Cops Encrypt Radio to Stop Cell Phone Eavesdropping
Anxiety over the public snooping of police radios using smartphones is persuading a growing number of U.S. police forces to take the controversial step of moving their communications to fully-encrypted operation.
The Washington D.C. police department has become the latest to adopt radio encryption after mounting evidence that criminals were listening in to police conversations using cheap applications running on mass-market phones, the Associated Press has reported.
The same adoption is happening in Orange County, Florida; Santa Monica, California; and even small out-of-the-way towns in Kansas, the agency discovered.
Although scanning open analogue and digital radio services has been possible for decades using fixed radios, doing so reliably from any location or while moving is extremely difficult - the frequencies vary widely for different services across county and state boundaries.
Smartphone apps take the legwork out of eavesdropping by streaming the content for a wide range of emergency services from the Internet in almost real time. One prominent iPhone app, Scanner 911, costs only $1.99 and supports hundreds of North American services. (To encrypt your own phone calls, there are cell phone security apps such as Cellcrypt.)
"It concerns the officers when you see the same vehicle keep showing up at your scenes. What is their intent when they keep showing up?," Garden City police department officer Sgt Michael Reagle is quoted as saying.
In addition to criminal monitoring, journalists are also enthusiastic eavesdroppers, keen to use radio traffic between emergency and police teams as a way of getting ahead on news stories.
The system used for encryption on US radio communications at this level is ACPO P25, which adds complexity (such as key management and distribution) and expense, which has until now slowed its take-up.
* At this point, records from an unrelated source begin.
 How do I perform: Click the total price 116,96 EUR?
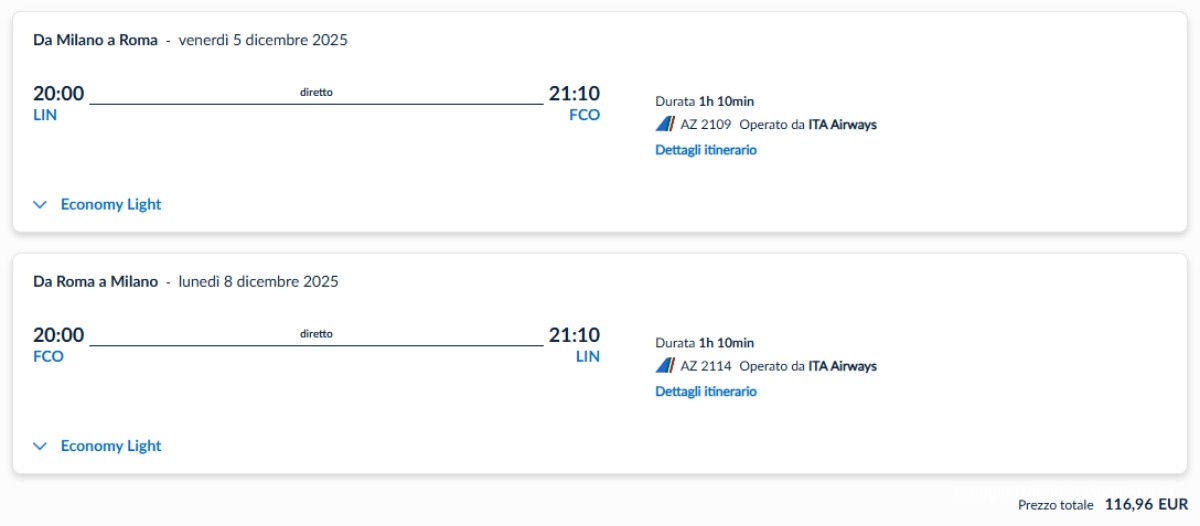[x=1146, y=505]

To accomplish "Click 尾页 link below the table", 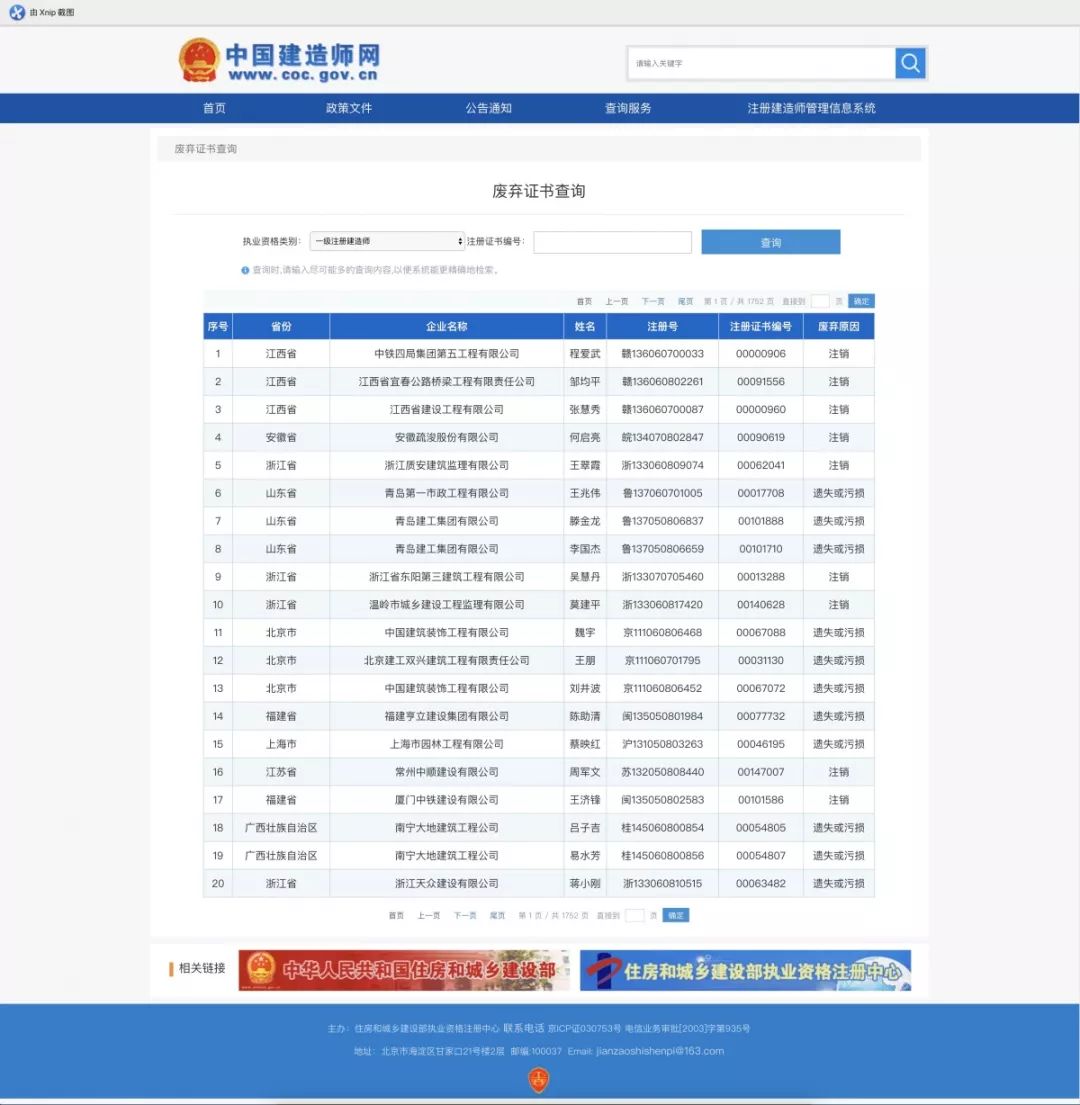I will coord(497,915).
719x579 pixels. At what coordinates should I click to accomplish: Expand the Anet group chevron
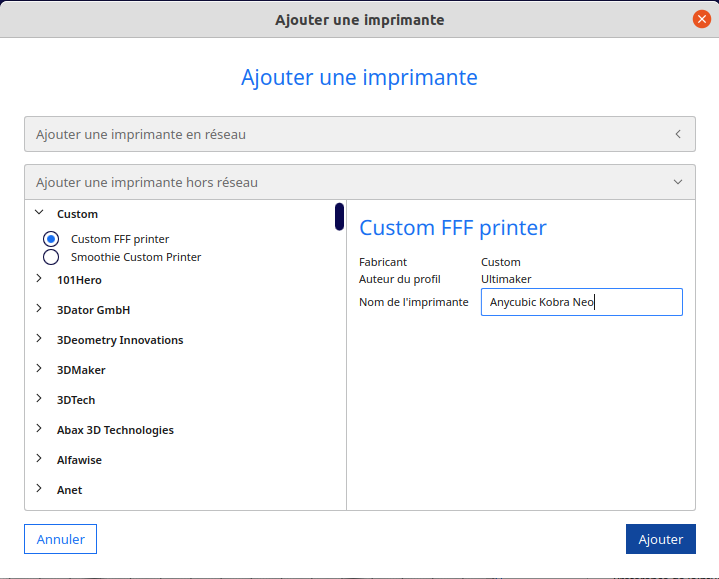[x=39, y=489]
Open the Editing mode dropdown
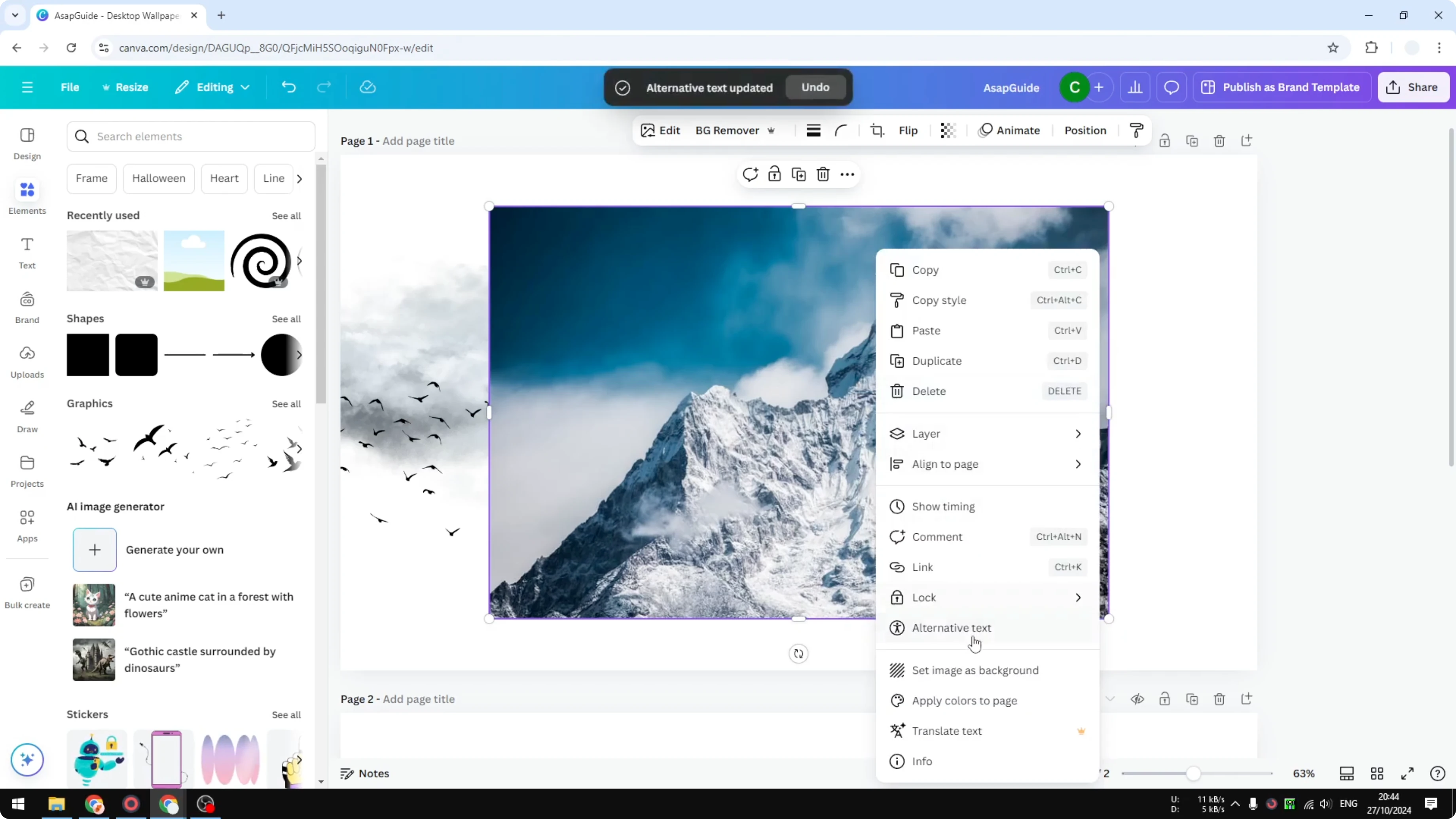The height and width of the screenshot is (819, 1456). coord(212,87)
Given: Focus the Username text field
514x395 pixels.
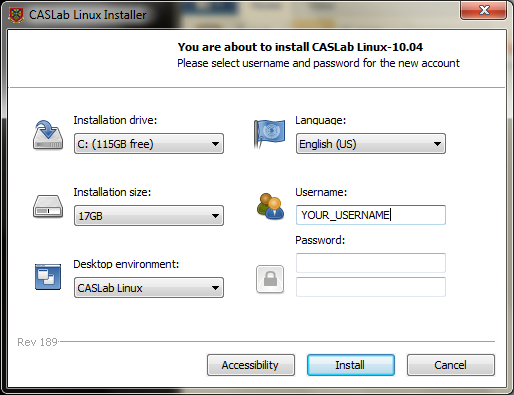Looking at the screenshot, I should (x=371, y=215).
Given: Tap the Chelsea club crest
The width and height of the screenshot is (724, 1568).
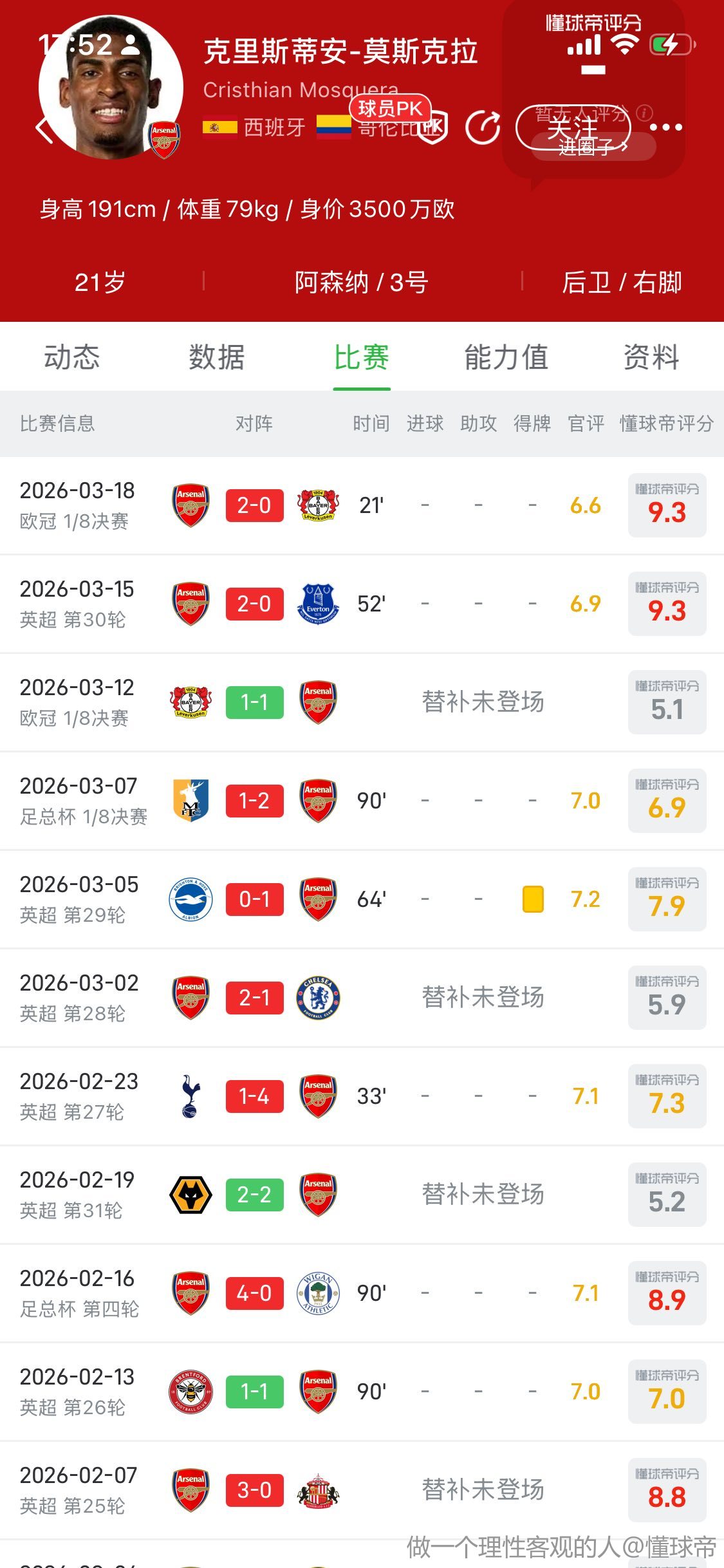Looking at the screenshot, I should coord(318,998).

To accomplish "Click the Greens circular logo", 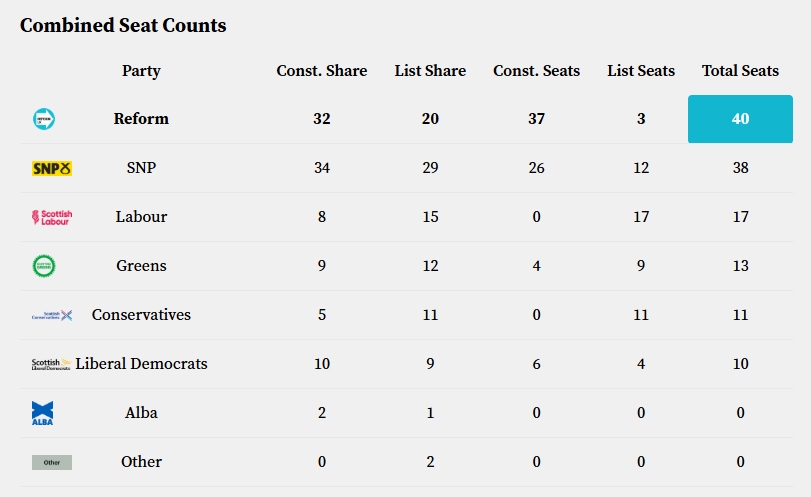I will point(44,266).
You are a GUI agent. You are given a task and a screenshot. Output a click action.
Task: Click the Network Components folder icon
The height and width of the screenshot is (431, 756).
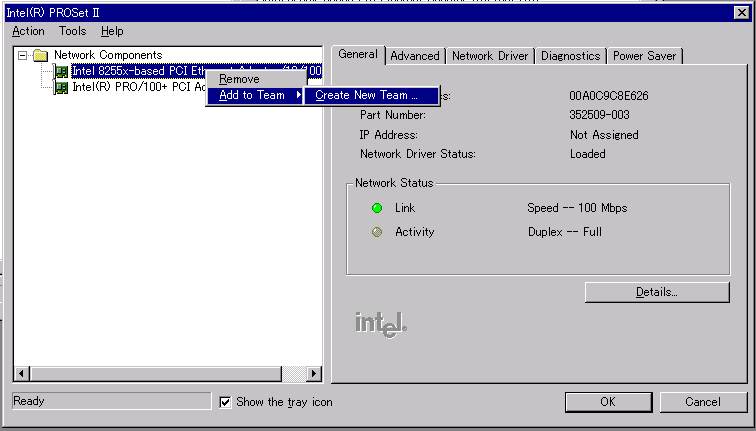tap(40, 55)
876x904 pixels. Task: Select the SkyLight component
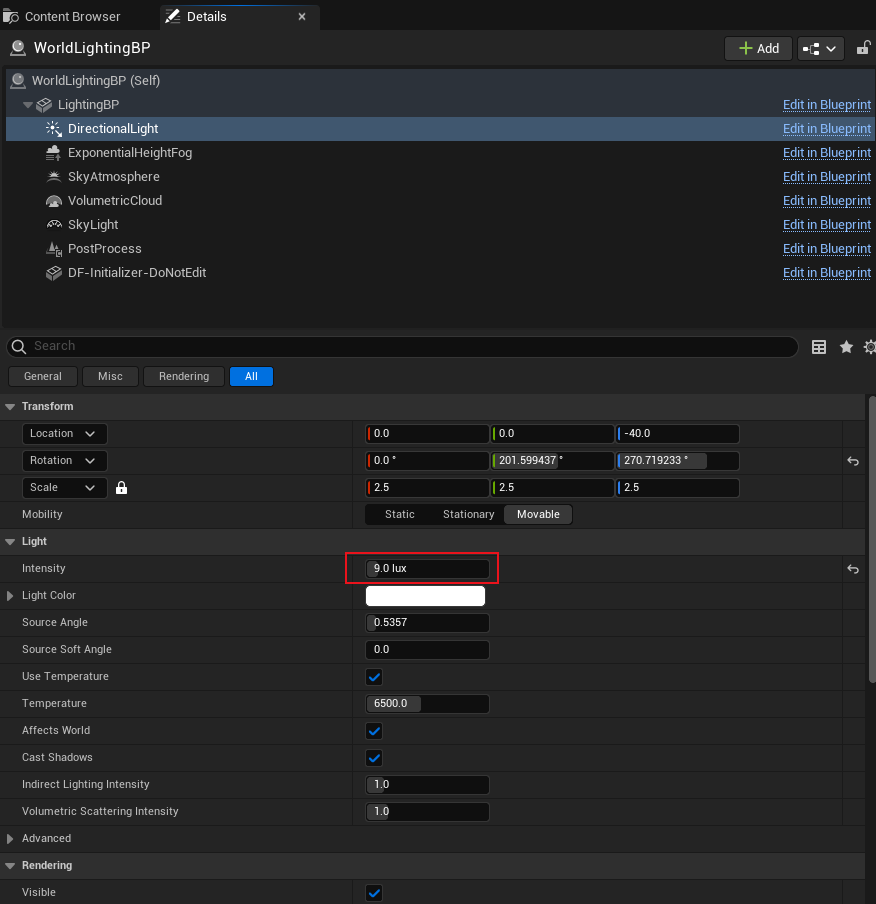93,225
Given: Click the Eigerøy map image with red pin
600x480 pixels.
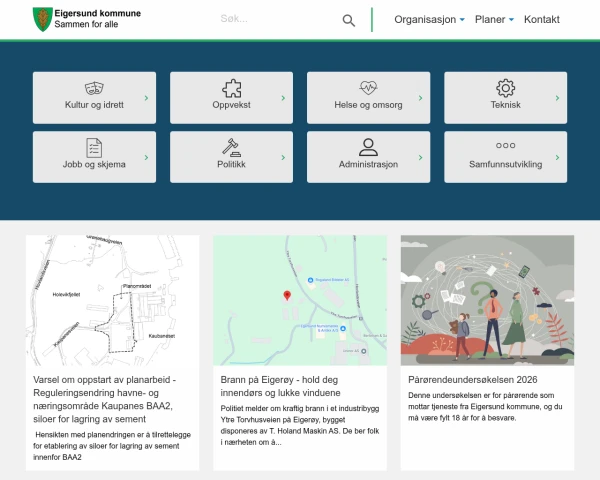Looking at the screenshot, I should pos(299,300).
A recent technical paper also found fault with P25, noting its vulnerability to denial of service disruption using low-cost equipment.
Others worry about the implications of making police communications closed to public and journalistic oversight, which is encouraging some police forces to adopt a mixed approach, with some communications secured and others open.
In the U.K. and many other countries the dominant digital radio standard for police communication is terrestrial trunked radio (TETRA), which comes with a built-in encryption interface.